• REQUIRED ACTION
Transcribe only what runs from the line containing "Instruction: Pin the Achievements window" through the final line below, exactly, and leave every picture out.
** RECORDS FOR THIS EXERCISE follows **
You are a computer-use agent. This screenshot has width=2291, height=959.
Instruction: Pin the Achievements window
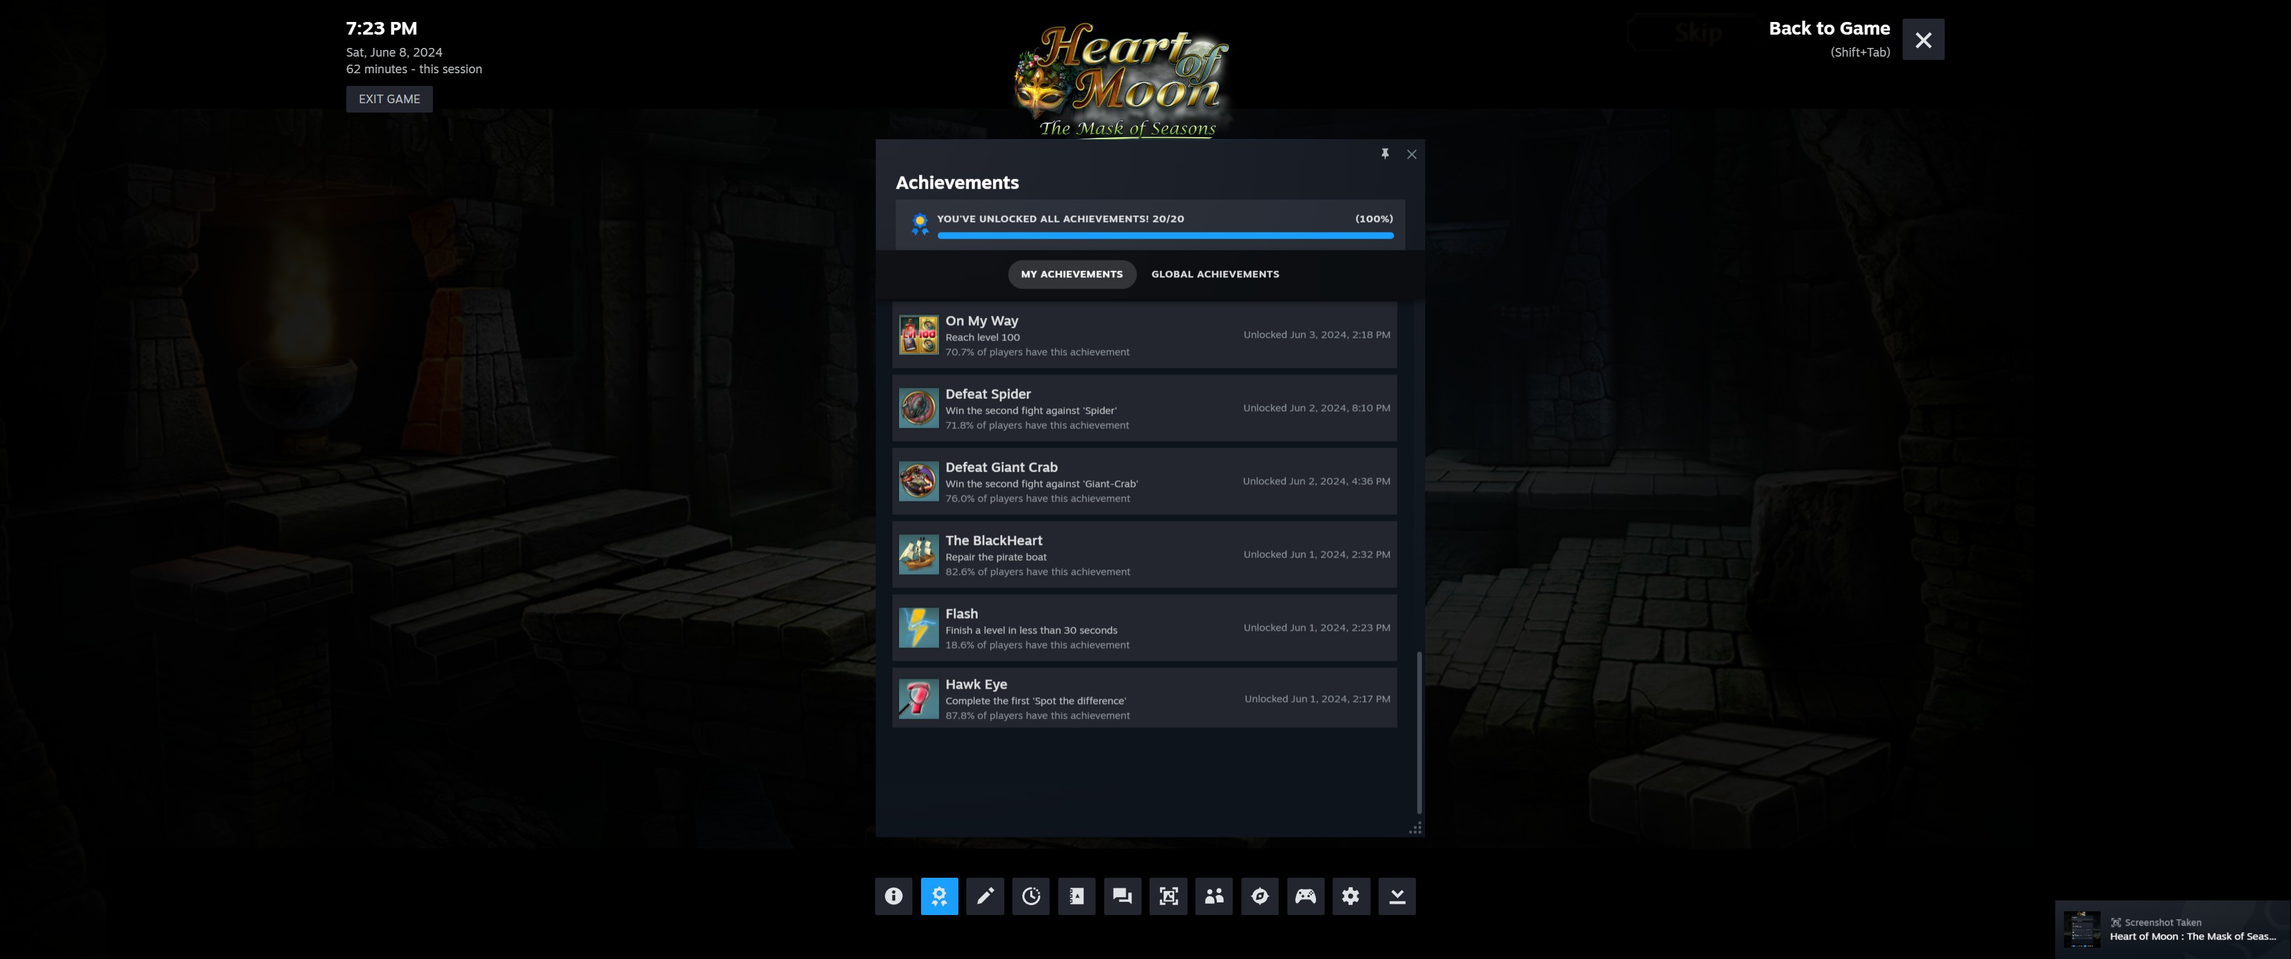pyautogui.click(x=1385, y=154)
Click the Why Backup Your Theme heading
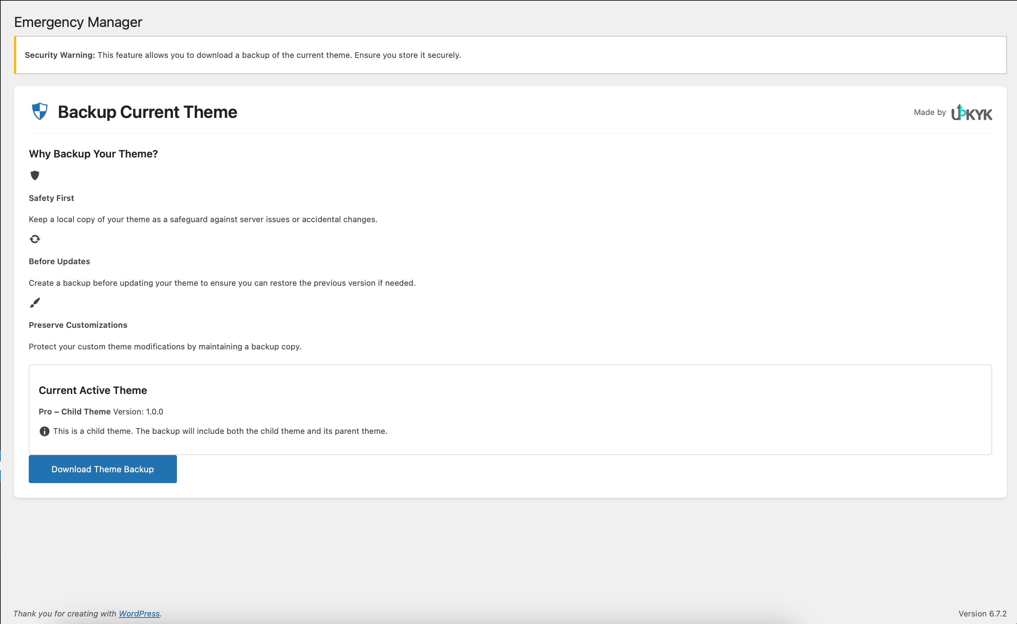1017x624 pixels. click(x=93, y=154)
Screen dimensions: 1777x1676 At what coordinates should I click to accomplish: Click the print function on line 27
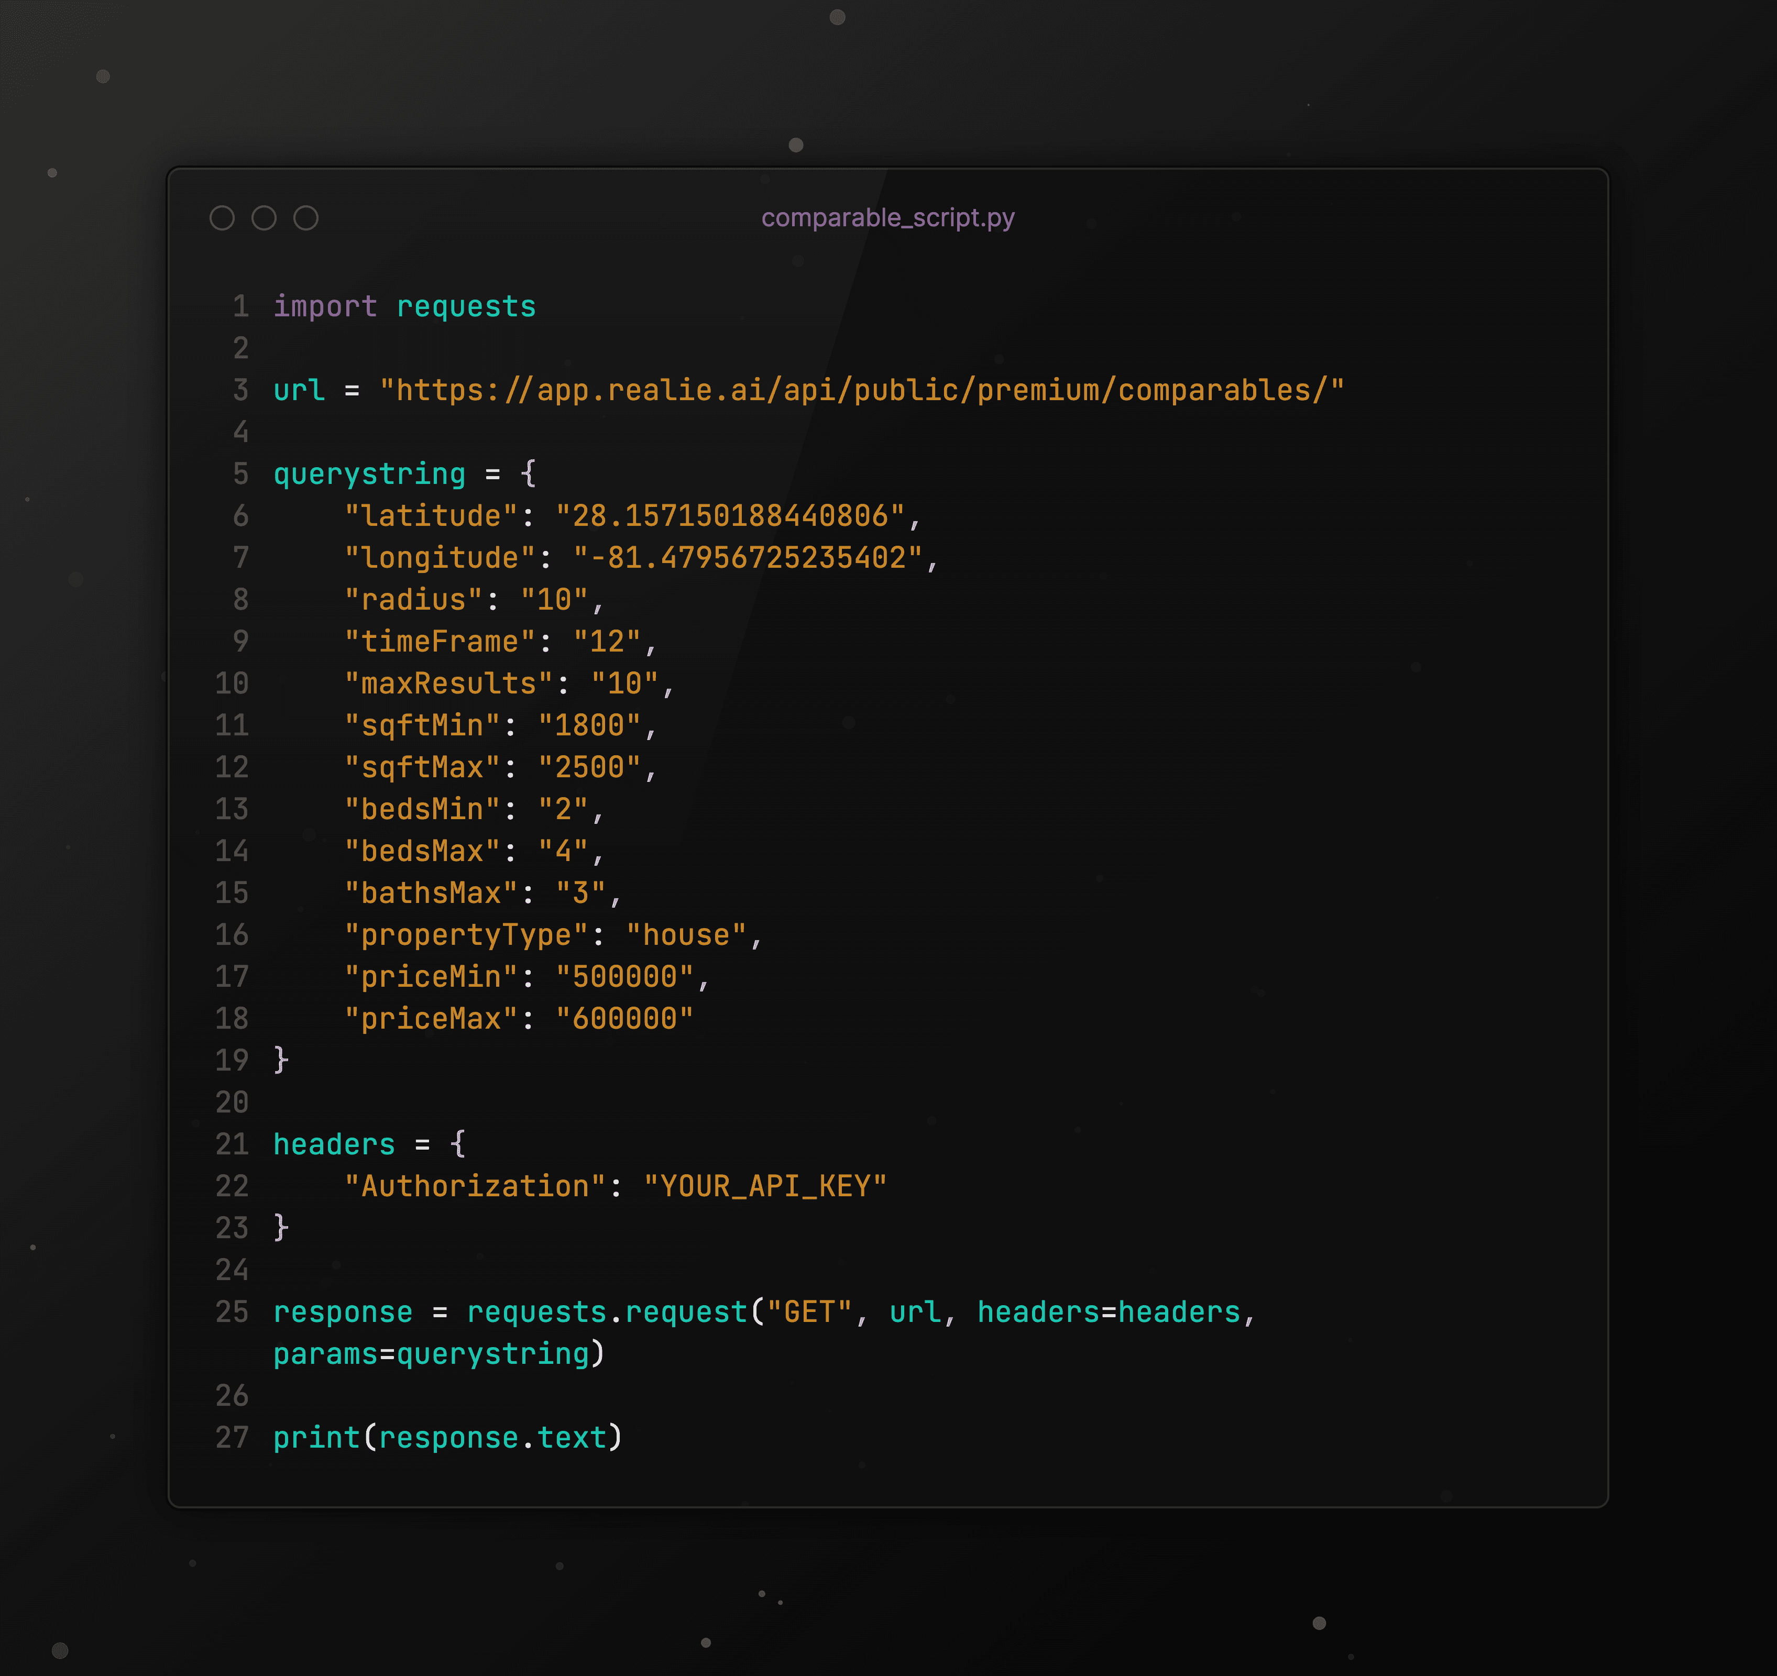pos(316,1437)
** End of RECORDS FOR THIS EXERCISE **
• RESPONSE AREA
Instruction: Pin the Achievements window
pyautogui.click(x=1385, y=154)
Click the Why Backup Your Theme heading
1017x624 pixels. click(x=93, y=154)
Screen dimensions: 1777x1676 At what coordinates should I click to accomplish: Click the print function on line 27
pos(316,1437)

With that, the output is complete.